• **TASK MATERIAL**
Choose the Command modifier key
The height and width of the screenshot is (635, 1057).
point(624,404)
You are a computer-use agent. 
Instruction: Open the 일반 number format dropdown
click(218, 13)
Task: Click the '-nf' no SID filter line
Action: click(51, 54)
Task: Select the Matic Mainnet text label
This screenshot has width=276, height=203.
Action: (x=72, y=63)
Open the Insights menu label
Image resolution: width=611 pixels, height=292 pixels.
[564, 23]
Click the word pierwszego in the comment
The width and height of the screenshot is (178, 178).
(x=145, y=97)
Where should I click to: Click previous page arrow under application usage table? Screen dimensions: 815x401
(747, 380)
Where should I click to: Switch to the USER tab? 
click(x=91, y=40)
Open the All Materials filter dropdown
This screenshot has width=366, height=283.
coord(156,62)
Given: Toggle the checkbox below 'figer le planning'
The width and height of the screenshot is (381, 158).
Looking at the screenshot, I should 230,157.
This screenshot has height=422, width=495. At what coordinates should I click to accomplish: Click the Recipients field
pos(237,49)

* * *

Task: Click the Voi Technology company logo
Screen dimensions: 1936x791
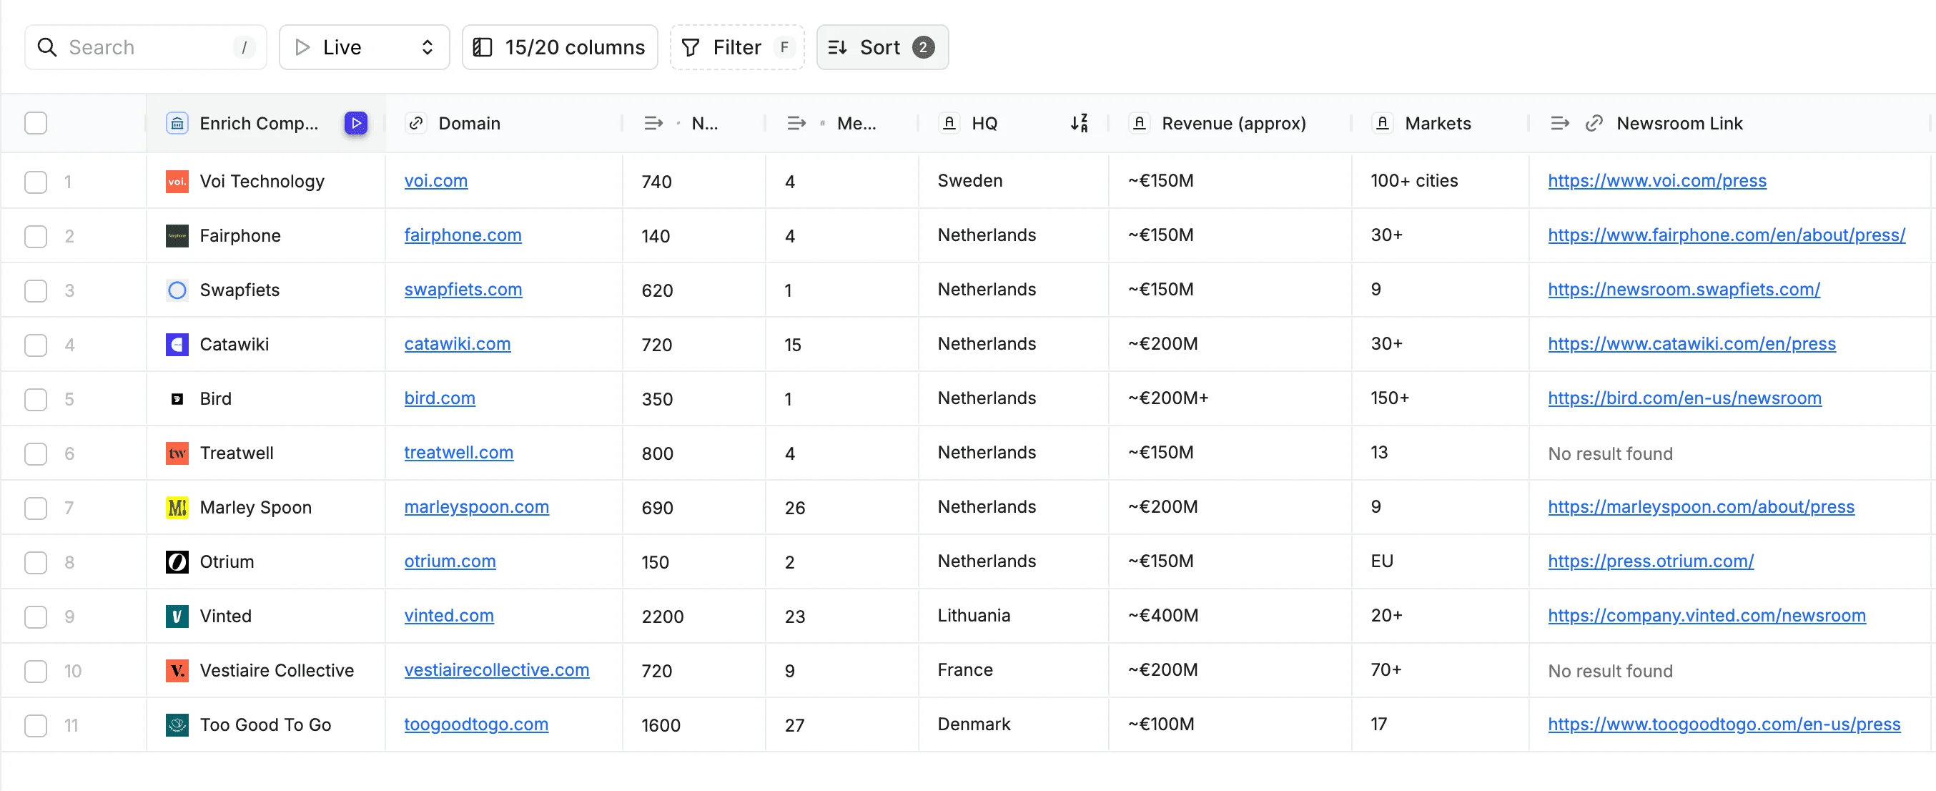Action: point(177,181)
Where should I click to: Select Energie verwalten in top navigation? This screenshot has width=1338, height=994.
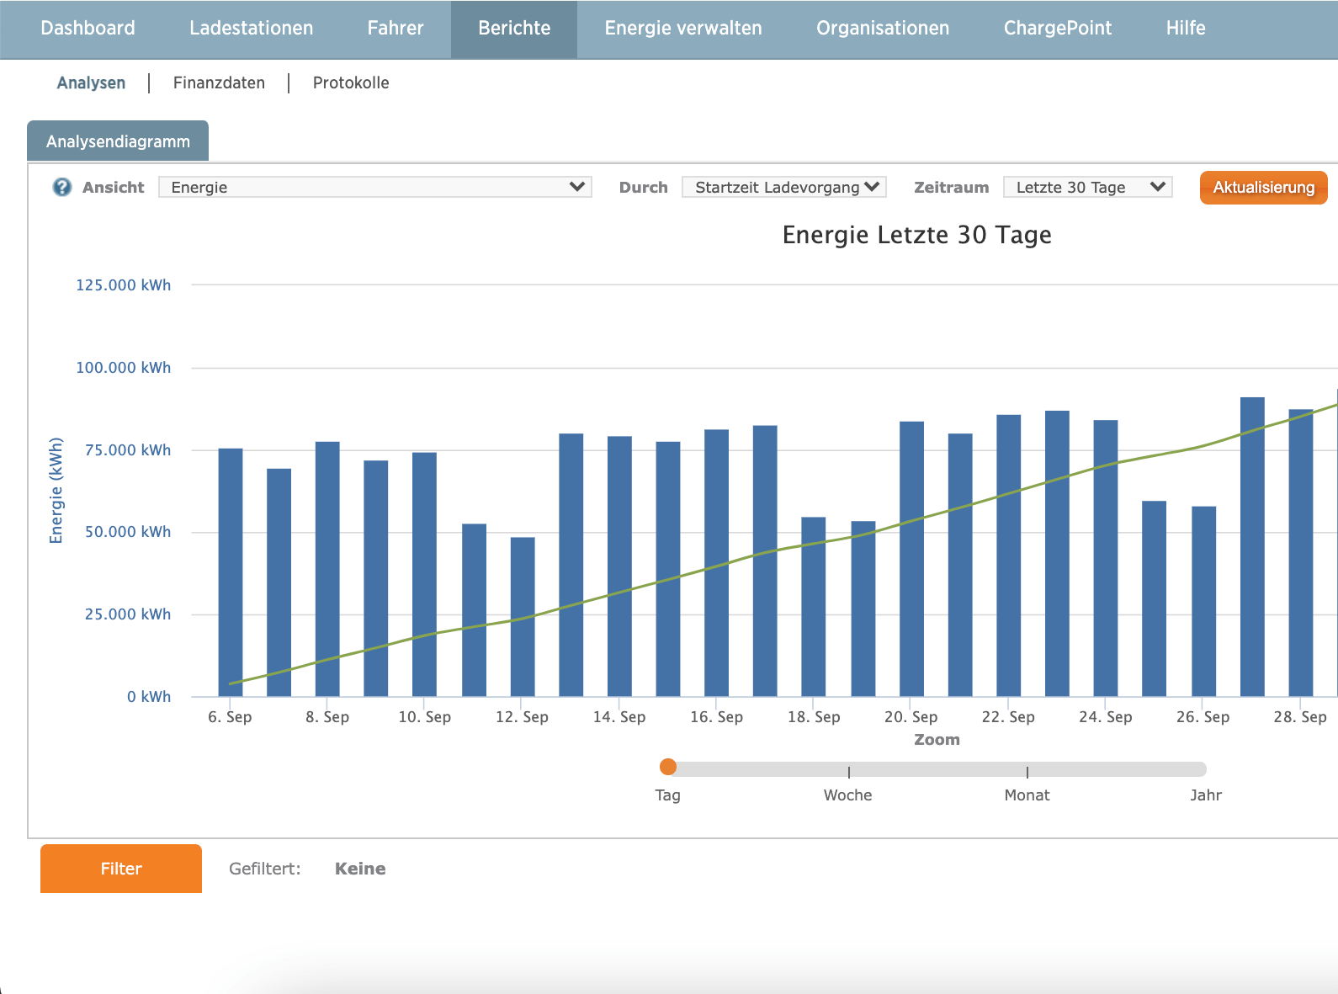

• **STATED EXERCISE**
Could you lay out the records above as a numbered list, leaving out blank lines, beginning at the line that has "Where should I click to: Click" and stopping after the line that has "coord(156,62)"?

• **RIGHT ANSWER**
1. Where should I click to: Click previous page arrow under application usage table? Screen dimensions: 815x401
2. (747, 380)
3. Where should I click to: Switch to the USER tab? 
4. click(x=91, y=40)
5. Open the All Materials filter dropdown
6. This screenshot has width=366, height=283.
7. coord(156,62)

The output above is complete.